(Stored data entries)
■ ■ ■ ■

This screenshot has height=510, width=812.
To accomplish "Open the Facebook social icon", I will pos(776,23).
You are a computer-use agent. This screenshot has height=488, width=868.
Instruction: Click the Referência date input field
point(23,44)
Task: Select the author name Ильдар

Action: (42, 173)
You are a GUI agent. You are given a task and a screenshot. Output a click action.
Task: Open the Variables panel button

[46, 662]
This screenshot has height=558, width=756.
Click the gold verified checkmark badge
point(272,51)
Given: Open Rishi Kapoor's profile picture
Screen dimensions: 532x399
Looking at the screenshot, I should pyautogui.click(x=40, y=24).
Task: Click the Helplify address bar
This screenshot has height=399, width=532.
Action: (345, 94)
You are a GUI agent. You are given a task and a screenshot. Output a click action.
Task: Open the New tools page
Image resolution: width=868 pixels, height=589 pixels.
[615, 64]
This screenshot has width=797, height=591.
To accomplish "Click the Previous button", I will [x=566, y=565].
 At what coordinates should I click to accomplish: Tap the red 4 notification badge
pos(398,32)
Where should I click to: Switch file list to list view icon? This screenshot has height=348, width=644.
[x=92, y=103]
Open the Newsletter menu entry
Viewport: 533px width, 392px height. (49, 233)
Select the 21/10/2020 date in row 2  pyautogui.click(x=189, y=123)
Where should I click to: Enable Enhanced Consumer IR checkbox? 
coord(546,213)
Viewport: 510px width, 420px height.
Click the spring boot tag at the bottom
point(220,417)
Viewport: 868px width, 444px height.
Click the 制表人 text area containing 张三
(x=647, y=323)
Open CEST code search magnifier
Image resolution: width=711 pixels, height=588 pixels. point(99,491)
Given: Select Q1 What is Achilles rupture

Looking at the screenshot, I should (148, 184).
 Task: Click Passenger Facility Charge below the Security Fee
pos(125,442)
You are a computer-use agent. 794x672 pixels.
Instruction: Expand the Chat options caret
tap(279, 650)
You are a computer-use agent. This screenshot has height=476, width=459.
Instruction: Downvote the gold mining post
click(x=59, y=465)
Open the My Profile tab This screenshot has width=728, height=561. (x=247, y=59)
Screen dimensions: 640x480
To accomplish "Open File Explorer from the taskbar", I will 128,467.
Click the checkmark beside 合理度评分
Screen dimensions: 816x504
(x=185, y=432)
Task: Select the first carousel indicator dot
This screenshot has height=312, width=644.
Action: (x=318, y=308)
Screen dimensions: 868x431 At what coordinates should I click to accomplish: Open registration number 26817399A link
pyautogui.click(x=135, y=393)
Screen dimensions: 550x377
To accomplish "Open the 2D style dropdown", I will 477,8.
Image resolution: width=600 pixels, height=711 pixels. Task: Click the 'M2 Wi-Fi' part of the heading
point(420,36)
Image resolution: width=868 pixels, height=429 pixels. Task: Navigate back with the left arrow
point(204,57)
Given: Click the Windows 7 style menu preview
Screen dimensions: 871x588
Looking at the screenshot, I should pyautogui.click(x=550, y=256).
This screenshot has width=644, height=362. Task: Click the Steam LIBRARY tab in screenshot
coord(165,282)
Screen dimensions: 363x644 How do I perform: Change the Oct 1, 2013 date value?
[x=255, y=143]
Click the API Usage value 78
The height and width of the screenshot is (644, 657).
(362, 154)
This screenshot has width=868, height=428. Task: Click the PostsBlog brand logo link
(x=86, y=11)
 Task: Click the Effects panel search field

■ ■ ■ ■

The task: Transcribe the data. Leave every line exactly as it is.

Response to the exercise:
This screenshot has height=510, width=812.
To accomplish "Open the Facebook social icon", I will pos(776,23).
You are a computer-use agent. This screenshot has height=488, width=868.
Instruction: Click the Referência date input field
point(23,44)
Task: Select the author name Ильдар

Action: (42, 173)
You are a GUI agent. You are given a task and a screenshot. Output a click action.
Task: Open the Variables panel button

[46, 662]
This screenshot has height=558, width=756.
Click the gold verified checkmark badge
point(272,51)
Given: Open Rishi Kapoor's profile picture
Screen dimensions: 532x399
Looking at the screenshot, I should pyautogui.click(x=40, y=24).
Task: Click the Helplify address bar
This screenshot has height=399, width=532.
Action: (345, 94)
You are a GUI agent. You are given a task and a screenshot. Output a click action.
Task: Open the New tools page
Image resolution: width=868 pixels, height=589 pixels.
[615, 64]
This screenshot has width=797, height=591.
To accomplish "Click the Previous button", I will [x=566, y=565].
 At what coordinates should I click to accomplish: Tap the red 4 notification badge
pos(398,32)
Where should I click to: Switch file list to list view icon? This screenshot has height=348, width=644.
[x=92, y=103]
Open the Newsletter menu entry
Viewport: 533px width, 392px height. (49, 233)
Select the 21/10/2020 date in row 2  pyautogui.click(x=189, y=123)
Where should I click to: Enable Enhanced Consumer IR checkbox? 
coord(546,213)
Viewport: 510px width, 420px height.
Click the spring boot tag at the bottom
point(220,417)
Viewport: 868px width, 444px height.
Click the 制表人 text area containing 张三
(x=647, y=323)
Open CEST code search magnifier
Image resolution: width=711 pixels, height=588 pixels. point(99,491)
Given: Select Q1 What is Achilles rupture

Looking at the screenshot, I should (148, 184).
 Task: Click Passenger Facility Charge below the Security Fee
pos(125,442)
You are a computer-use agent. 794x672 pixels.
Instruction: Expand the Chat options caret
tap(279, 650)
You are a computer-use agent. This screenshot has height=476, width=459.
Instruction: Downvote the gold mining post
click(x=59, y=465)
Open the My Profile tab This screenshot has width=728, height=561. (x=247, y=59)
Screen dimensions: 640x480
To accomplish "Open File Explorer from the taskbar", I will 128,467.
Click the checkmark beside 合理度评分
Screen dimensions: 816x504
(x=185, y=432)
Task: Select the first carousel indicator dot
This screenshot has height=312, width=644.
Action: (x=318, y=308)
Screen dimensions: 868x431 At what coordinates should I click to accomplish: Open registration number 26817399A link
pyautogui.click(x=135, y=393)
Screen dimensions: 550x377
To accomplish "Open the 2D style dropdown", I will 477,8.
Image resolution: width=600 pixels, height=711 pixels. Task: Click the 'M2 Wi-Fi' part of the heading
point(420,36)
Image resolution: width=868 pixels, height=429 pixels. Task: Navigate back with the left arrow
point(204,57)
Given: Click the Windows 7 style menu preview
Screen dimensions: 871x588
Looking at the screenshot, I should pyautogui.click(x=550, y=256).
This screenshot has width=644, height=362. Task: Click the Steam LIBRARY tab in screenshot
coord(165,282)
Screen dimensions: 363x644 How do I perform: Change the Oct 1, 2013 date value?
[x=255, y=143]
Click the API Usage value 78
The height and width of the screenshot is (644, 657).
(362, 154)
This screenshot has width=868, height=428. Task: Click the PostsBlog brand logo link
(x=86, y=11)
 Task: Click the Effects panel search field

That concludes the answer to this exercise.